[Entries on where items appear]
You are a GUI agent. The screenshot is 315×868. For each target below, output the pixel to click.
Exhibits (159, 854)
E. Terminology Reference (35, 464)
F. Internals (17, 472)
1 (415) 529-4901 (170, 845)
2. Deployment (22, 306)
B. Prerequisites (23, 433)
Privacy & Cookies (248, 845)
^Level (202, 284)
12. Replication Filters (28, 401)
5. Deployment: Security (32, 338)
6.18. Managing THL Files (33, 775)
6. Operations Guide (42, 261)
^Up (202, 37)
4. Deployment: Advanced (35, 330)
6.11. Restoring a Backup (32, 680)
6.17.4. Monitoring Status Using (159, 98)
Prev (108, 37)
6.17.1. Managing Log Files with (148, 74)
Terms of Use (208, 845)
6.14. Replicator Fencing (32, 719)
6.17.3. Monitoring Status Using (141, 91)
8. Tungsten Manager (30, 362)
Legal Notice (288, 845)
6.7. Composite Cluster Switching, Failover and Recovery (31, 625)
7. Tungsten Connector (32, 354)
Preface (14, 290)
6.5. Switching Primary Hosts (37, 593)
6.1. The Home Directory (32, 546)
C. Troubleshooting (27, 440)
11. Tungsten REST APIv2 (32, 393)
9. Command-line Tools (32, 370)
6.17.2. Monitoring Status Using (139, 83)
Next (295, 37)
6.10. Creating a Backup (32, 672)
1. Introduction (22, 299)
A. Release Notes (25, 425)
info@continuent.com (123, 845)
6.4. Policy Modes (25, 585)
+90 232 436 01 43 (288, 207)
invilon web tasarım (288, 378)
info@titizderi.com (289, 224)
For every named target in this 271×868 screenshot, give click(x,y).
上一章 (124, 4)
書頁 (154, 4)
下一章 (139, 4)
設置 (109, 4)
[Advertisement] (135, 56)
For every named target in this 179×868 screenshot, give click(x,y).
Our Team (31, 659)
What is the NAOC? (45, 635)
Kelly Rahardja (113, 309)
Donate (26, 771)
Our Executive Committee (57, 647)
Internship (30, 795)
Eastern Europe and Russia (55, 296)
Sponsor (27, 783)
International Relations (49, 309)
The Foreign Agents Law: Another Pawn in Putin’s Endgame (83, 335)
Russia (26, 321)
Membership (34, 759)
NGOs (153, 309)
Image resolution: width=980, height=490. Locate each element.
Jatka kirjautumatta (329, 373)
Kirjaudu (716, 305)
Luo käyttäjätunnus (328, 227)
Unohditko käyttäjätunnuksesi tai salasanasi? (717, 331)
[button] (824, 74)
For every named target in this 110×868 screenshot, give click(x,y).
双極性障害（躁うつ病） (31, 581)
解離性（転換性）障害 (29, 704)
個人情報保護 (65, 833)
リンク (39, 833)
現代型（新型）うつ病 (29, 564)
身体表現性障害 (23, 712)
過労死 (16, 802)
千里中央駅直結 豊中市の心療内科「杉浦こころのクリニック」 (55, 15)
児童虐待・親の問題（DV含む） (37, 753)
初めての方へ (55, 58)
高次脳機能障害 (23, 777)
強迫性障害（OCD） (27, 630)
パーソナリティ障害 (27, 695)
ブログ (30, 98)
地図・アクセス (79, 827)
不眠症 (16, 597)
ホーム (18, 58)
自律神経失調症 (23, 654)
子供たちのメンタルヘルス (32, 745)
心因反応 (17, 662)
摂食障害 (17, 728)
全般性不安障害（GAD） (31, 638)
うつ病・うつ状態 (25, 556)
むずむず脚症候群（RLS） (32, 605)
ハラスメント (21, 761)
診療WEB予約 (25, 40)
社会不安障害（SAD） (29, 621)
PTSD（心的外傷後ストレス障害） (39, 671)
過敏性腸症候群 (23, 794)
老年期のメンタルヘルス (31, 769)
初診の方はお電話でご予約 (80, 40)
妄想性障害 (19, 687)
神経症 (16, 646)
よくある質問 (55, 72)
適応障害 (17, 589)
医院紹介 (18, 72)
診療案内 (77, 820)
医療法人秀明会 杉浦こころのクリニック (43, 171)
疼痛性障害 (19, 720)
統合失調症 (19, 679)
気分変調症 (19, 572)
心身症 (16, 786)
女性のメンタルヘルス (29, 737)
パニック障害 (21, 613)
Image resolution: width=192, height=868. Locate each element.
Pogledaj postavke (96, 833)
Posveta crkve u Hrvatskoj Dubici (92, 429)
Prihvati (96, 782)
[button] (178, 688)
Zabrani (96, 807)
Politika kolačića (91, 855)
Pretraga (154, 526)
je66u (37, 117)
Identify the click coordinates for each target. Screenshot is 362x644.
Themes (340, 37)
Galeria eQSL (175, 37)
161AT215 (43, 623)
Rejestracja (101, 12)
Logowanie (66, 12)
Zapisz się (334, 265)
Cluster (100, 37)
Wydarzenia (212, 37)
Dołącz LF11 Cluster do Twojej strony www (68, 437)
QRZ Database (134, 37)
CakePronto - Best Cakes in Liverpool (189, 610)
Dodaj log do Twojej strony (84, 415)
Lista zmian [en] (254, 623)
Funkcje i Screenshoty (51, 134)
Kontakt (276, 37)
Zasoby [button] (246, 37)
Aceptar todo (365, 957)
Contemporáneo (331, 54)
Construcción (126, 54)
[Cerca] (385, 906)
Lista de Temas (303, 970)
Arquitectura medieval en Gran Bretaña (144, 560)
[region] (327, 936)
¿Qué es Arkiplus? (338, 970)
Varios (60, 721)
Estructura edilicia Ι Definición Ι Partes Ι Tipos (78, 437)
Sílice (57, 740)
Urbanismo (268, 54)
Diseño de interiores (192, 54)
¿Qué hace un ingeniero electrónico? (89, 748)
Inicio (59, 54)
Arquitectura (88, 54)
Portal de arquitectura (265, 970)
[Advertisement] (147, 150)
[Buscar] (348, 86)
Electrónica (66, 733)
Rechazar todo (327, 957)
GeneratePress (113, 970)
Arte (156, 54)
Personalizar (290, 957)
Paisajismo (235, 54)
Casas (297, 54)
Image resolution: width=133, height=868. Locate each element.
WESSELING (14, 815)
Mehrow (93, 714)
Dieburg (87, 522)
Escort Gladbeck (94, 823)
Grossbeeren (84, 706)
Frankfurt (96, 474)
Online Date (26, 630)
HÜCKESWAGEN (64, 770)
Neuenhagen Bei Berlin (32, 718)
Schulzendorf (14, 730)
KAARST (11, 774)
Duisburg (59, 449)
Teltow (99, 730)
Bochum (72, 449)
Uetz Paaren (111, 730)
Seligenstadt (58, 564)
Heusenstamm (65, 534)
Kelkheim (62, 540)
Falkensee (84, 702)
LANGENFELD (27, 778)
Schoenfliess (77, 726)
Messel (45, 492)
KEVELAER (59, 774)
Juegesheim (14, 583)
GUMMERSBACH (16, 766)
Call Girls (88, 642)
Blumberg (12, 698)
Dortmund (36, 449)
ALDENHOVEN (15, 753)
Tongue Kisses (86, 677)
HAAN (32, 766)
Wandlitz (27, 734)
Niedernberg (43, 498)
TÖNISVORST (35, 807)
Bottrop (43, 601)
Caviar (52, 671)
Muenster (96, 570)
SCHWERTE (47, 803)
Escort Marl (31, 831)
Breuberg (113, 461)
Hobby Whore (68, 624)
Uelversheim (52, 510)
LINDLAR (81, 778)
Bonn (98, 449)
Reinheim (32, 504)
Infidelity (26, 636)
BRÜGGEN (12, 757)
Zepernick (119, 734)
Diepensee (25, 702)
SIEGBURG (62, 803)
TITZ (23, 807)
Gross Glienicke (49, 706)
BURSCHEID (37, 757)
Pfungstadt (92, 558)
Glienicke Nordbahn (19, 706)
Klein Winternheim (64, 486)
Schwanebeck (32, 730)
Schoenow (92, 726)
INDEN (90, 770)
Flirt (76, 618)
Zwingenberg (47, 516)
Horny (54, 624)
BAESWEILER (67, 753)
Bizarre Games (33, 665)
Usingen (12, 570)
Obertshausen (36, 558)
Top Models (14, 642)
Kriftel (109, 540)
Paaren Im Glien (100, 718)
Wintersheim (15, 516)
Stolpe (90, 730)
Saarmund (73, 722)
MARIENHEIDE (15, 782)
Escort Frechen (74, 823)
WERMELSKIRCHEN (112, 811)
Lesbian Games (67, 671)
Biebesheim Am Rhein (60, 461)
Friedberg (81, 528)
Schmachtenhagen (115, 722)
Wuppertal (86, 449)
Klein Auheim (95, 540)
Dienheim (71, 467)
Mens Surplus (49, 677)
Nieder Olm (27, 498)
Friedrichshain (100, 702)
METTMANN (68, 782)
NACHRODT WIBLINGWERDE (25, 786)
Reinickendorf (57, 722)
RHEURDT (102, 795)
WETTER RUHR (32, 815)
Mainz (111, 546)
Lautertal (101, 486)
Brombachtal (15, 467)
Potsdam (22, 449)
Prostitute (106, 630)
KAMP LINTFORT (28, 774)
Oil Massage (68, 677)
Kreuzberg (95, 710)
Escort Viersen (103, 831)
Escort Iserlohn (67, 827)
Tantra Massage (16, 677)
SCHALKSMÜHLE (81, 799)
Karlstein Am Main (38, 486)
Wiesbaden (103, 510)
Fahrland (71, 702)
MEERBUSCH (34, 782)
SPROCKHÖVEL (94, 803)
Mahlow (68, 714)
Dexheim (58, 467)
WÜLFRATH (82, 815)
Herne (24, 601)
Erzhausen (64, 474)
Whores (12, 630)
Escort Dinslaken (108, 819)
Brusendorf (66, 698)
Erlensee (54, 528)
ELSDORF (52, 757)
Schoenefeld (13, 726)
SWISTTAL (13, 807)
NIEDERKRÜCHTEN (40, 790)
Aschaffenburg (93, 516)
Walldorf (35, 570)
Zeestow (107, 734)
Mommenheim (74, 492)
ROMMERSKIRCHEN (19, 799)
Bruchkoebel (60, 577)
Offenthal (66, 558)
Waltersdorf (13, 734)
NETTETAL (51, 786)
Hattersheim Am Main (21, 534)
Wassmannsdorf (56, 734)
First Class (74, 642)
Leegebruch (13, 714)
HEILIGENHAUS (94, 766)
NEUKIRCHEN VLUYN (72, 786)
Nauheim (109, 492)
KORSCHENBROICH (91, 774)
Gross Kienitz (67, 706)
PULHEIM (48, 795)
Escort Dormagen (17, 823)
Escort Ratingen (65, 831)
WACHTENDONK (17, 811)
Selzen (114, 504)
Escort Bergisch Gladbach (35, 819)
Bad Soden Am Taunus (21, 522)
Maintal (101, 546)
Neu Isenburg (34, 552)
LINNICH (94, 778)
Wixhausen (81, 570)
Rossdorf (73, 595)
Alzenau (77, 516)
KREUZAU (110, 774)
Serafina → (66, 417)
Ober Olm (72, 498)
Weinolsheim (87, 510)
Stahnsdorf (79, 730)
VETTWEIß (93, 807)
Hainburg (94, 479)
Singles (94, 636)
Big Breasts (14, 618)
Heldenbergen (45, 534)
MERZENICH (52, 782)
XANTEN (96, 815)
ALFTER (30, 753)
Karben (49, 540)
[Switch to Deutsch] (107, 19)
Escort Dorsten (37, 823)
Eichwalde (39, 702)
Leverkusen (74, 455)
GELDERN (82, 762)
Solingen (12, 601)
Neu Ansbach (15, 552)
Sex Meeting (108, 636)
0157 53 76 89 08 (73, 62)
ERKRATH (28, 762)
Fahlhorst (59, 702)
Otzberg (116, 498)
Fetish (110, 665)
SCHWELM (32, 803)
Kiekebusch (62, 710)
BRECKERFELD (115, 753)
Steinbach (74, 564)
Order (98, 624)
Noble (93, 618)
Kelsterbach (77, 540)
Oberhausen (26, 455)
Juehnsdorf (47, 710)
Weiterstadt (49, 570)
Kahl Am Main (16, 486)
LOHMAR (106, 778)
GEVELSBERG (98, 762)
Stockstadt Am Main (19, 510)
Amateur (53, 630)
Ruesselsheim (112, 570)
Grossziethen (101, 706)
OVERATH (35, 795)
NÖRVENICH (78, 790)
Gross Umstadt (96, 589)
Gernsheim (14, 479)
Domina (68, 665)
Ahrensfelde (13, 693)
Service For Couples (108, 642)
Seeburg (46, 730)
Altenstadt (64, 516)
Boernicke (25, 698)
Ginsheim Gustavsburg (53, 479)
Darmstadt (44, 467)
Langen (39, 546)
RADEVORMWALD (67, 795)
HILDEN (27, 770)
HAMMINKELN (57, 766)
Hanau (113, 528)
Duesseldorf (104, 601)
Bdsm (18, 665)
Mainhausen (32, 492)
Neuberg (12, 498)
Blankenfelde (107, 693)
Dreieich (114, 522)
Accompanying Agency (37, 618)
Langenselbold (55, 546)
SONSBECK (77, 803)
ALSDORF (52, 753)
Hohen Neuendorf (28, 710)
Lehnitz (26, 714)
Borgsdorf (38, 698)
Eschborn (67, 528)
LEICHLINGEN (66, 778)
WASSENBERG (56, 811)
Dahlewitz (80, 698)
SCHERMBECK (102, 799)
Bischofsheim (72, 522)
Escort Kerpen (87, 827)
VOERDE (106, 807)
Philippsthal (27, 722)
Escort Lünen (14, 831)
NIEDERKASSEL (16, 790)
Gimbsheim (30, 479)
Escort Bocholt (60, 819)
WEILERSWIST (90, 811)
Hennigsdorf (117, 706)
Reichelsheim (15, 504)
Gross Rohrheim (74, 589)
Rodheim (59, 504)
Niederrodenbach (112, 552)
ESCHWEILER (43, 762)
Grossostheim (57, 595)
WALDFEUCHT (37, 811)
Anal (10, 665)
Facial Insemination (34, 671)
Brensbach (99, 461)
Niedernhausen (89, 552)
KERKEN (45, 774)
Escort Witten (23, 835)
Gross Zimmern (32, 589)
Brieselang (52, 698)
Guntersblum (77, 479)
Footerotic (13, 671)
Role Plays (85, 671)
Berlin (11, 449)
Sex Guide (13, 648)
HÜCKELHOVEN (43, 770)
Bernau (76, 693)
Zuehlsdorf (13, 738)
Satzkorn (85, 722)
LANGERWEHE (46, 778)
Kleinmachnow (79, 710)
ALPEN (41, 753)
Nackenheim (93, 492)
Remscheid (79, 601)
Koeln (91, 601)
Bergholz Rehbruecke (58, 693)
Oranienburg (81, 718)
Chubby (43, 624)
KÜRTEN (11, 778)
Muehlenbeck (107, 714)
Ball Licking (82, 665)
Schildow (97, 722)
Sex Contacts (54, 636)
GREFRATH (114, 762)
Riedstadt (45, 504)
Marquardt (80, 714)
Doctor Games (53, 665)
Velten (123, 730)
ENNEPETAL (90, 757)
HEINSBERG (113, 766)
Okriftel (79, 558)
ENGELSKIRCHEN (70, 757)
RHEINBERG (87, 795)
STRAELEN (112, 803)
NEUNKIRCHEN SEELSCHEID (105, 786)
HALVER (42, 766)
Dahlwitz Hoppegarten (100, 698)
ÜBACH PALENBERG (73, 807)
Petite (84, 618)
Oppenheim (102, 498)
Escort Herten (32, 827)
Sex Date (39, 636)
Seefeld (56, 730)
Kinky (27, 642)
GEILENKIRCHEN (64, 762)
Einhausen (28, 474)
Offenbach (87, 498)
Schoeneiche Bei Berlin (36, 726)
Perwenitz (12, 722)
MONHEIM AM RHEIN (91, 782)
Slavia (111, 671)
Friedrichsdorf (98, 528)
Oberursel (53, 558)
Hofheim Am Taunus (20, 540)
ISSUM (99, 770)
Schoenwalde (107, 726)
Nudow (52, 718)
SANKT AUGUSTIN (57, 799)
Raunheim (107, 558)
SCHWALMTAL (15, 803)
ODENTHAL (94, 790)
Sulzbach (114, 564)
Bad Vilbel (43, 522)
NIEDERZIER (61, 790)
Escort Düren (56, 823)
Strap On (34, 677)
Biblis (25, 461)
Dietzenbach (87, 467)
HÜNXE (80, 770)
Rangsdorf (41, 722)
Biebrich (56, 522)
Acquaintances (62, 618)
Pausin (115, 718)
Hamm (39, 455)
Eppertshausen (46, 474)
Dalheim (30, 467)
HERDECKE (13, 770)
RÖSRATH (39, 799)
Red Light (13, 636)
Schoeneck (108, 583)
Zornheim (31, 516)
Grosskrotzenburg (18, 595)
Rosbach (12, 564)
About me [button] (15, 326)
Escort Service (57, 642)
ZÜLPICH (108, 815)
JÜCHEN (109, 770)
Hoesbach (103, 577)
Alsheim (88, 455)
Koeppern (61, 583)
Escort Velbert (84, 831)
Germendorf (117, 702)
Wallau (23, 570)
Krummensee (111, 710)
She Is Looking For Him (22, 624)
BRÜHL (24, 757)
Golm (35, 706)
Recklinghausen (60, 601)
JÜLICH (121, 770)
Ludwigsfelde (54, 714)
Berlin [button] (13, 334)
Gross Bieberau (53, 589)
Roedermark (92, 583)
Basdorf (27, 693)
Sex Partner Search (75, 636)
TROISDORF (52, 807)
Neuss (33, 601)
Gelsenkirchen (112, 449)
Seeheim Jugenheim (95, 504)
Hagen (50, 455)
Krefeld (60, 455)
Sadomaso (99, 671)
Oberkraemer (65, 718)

### [WHAT TO PRODUCE]
Rewrite the lines from the first one through the line containing "4. Deployment: Advanced (35, 330)", swapping "Operations Guide" for "Administration Guide" and leaving everything else unchanged.

### [THE RESPONSE]
You are a GUI agent. The screenshot is 315×868. For each target below, output the pixel to click.
Exhibits (159, 854)
E. Terminology Reference (35, 464)
F. Internals (17, 472)
1 (415) 529-4901 (170, 845)
2. Deployment (22, 306)
B. Prerequisites (23, 433)
Privacy & Cookies (248, 845)
^Level (202, 284)
12. Replication Filters (28, 401)
5. Deployment: Security (32, 338)
6.18. Managing THL Files (33, 775)
6. Administration Guide (42, 261)
^Up (202, 37)
4. Deployment: Advanced (35, 330)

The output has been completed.